Aim of the exercise:
Search the entries for the word "Share" and report each line that has it.

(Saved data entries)
# # # # #

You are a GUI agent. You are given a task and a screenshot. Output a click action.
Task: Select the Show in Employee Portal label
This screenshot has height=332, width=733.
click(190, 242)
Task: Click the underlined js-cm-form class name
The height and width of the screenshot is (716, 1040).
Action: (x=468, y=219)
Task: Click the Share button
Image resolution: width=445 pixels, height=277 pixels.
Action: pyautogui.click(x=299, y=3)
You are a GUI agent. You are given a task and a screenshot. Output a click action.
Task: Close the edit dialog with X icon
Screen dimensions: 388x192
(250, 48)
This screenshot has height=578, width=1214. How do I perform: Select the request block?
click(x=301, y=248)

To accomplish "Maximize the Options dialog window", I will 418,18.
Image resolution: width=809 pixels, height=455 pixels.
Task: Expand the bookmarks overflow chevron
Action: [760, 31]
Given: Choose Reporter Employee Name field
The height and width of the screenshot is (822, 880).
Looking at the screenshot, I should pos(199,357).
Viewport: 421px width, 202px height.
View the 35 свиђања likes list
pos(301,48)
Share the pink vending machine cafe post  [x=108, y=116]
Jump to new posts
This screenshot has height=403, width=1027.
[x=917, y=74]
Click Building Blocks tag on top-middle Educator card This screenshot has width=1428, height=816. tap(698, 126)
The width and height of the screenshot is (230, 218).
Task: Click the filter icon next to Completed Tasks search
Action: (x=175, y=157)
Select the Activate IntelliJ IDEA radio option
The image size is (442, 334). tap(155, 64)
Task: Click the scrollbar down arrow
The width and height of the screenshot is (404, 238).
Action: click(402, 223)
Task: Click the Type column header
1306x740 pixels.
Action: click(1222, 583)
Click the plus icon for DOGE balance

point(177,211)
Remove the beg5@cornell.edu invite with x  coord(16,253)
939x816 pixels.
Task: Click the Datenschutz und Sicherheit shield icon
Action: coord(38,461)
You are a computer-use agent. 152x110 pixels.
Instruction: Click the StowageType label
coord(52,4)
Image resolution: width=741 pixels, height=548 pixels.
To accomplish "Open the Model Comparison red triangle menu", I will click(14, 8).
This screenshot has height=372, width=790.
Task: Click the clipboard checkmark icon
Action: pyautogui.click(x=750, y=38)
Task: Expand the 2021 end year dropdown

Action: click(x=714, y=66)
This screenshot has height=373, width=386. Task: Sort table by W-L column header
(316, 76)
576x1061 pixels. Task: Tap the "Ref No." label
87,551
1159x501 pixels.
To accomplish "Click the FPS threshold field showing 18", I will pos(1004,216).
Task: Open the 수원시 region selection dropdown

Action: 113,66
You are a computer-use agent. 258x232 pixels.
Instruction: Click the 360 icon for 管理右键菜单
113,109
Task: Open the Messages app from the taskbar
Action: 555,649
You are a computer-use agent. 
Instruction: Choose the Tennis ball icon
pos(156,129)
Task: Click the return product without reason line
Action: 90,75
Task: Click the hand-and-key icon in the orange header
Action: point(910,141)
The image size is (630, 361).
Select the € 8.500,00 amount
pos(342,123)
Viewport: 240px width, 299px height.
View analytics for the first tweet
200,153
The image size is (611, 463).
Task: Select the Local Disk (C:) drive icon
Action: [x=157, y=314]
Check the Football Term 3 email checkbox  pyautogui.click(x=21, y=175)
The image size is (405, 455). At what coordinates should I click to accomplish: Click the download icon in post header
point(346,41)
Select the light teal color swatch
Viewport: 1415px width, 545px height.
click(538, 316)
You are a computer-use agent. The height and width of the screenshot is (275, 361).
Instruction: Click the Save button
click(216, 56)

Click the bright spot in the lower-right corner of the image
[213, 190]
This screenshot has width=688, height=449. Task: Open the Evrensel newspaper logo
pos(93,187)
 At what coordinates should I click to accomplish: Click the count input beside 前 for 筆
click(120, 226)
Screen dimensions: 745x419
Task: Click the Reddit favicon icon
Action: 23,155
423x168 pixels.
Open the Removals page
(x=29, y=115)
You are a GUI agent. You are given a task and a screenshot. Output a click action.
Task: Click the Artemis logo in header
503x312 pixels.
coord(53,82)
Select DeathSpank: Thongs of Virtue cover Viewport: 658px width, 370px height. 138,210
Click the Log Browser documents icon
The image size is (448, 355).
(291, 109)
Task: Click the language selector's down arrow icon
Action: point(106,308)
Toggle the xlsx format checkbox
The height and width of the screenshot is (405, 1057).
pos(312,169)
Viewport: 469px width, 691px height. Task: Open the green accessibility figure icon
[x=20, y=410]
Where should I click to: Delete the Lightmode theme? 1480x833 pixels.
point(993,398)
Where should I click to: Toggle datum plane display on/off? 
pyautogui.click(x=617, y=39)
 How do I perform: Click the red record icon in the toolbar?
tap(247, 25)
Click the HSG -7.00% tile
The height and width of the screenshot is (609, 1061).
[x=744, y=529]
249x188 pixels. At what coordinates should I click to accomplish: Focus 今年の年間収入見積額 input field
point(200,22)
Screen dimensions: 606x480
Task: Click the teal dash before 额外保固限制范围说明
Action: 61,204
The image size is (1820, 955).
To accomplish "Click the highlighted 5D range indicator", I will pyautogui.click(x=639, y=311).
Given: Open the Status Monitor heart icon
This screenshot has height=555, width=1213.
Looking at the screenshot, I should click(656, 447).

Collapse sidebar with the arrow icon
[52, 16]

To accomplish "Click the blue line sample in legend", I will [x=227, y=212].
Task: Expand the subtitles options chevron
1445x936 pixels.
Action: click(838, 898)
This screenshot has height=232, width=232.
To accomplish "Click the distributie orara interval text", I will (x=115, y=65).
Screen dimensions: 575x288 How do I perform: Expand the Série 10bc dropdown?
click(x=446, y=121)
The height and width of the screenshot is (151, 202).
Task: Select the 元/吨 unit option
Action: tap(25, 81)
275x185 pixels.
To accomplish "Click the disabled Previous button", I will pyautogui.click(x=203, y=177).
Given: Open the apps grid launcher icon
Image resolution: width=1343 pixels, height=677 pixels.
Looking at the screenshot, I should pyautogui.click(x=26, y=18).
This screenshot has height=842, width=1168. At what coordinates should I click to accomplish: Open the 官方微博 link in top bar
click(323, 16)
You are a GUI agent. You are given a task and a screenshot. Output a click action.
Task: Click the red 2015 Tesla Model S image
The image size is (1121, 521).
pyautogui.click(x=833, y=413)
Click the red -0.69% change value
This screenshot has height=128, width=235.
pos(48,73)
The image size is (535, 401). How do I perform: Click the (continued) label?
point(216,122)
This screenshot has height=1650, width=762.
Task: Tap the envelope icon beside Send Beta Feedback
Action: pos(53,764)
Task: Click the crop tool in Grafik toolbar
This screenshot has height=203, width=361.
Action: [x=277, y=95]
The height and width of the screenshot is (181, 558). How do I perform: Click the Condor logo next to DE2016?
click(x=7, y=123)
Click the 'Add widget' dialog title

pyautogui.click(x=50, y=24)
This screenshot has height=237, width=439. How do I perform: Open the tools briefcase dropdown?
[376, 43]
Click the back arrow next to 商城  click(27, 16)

# # # # #

Output for this exercise:
Task: Click the Share button
Share the pink vending machine cafe post  [x=108, y=116]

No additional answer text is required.